I toss out a couple of pieces of bread and shut the door. Thankfully, that’s all it takes with those two. They will harass the next house as soon as they gobble the bread down.

Again, I find myself wandering the house again, thinking I could come up with something else to do with my day. I told Avery that she could leave Meredith here with me. Still, she said Meredith needed to meet her cousin, General McLovin.

I shake my head. Since her grandmother named the cat, I will say that she and Avery were a lot alike. He could see Avery naming a cat McLovin. Hell, she named her cat after Taylor Swift’s cat.

She was definitely close to her grandmother. To her whole family, really. I know they’re constantly texting. While we were eating lunch yesterday, there were at least a dozen texts. All she would say is that there was an argument among her siblings. That alone would irritate me, but she laughed when she said it.

The woman has a way about her.

Uh, no. Not thinking about that. Sure, I had a great time eating with her the day before yesterday. I couldn’t help inviting her out. I couldn’t take the sad look in her eyes or how her voice caught when she talked about her grandmother. I have never been close to mine, but Avery seemed to think the world of hers. And all I wanted to do was make her the happy woman I knew her to be.

But even that’s not true. I suspect she’s a happy woman, but something else is happening now. Something I sense beneath the surface like she hasn’t dealt with her grandmother’s death all that well. That revelation yesterday kind of shook me. Seeing another side of her beneath the shiny, happy surface made her less of an adversary and more of a…not friend. That’s not a word I would ever use to describe her.

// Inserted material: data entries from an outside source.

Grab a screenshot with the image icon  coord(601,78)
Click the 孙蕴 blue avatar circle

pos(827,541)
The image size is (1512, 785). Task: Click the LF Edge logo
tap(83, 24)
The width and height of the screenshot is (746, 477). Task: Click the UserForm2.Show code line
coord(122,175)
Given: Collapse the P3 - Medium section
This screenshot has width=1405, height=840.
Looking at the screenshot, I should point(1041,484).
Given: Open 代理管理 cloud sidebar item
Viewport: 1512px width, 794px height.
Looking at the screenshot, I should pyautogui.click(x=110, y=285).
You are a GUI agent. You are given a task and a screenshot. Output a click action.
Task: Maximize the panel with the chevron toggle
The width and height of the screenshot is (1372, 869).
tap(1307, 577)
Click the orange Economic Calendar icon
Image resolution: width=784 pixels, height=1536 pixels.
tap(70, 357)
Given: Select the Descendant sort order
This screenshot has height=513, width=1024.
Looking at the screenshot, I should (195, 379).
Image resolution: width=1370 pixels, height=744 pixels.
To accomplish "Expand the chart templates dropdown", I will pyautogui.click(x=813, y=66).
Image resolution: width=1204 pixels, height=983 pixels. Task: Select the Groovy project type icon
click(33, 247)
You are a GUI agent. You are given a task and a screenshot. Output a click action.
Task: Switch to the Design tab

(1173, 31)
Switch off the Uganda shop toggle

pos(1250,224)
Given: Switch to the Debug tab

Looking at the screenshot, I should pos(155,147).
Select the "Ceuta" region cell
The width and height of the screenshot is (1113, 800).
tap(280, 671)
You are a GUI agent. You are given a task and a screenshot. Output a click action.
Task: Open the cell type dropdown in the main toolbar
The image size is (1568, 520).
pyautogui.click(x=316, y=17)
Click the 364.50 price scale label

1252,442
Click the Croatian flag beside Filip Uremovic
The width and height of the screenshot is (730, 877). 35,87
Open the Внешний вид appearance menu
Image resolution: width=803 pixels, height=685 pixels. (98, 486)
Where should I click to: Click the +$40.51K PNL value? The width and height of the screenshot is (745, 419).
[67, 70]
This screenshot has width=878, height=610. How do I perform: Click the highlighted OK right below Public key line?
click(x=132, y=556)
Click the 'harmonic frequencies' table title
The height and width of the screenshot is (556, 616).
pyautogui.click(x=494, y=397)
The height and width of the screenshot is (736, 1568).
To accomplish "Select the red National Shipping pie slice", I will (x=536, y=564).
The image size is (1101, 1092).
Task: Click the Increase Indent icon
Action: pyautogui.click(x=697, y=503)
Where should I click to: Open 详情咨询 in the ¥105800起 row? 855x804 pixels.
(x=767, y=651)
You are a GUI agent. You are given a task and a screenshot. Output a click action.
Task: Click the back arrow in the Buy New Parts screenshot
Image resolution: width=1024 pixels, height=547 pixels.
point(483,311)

What word would I use to describe her?

My phone vibrates in my pocket, and I pull it out.

Trev:What is going on in the great state of Texas?

Me:Nothing.

Trev:You’re so exciting. Sure you don’t want to come to NYC?

Ugh, I could do with some fishing in upstate New York, which is probably what he wants to do. But I still don’t feel right about leaving right now.

My grandmother is right, though. I probably need a good vacation. I was thinking about going to Hawaii. Mom loves Hawaii, but I’m unsure if she would go with me—at least not alone.

I bet Avery would love Hawaii. I have only been there once with my mother for a week. The Howards have a house on the island, and we went when I graduated from college. I couldn’t live there, but damn, I loved the time I stayed there.